● **TASK STATEMENT**: Below are records; report how many of their lines contain the word "pink", giving only the number.

● **Stored entries**:
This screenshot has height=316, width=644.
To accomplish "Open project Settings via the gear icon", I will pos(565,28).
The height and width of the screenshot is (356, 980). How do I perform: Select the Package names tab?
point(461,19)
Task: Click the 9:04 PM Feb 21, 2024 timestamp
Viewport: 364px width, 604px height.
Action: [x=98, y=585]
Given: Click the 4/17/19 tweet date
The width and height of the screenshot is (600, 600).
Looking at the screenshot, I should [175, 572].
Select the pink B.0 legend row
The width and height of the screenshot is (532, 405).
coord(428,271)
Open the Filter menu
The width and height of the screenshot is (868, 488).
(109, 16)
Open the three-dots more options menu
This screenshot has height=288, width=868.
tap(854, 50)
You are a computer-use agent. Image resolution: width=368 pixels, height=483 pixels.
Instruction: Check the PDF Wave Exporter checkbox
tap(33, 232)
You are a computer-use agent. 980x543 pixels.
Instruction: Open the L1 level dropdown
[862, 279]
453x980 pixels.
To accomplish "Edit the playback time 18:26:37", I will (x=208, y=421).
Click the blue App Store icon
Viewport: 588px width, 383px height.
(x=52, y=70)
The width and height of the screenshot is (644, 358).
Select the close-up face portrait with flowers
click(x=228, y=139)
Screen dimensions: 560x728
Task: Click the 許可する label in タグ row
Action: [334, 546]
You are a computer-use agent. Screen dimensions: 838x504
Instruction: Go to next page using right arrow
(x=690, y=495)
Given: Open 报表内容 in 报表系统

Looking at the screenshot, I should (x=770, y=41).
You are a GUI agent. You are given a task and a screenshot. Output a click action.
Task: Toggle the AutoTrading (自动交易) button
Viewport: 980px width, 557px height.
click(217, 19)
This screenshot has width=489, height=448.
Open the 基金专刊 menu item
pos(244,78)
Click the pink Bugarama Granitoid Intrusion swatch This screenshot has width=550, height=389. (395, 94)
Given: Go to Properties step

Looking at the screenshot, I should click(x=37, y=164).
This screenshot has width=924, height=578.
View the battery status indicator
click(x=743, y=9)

● **REPLY TO THE EXERCISE**: 2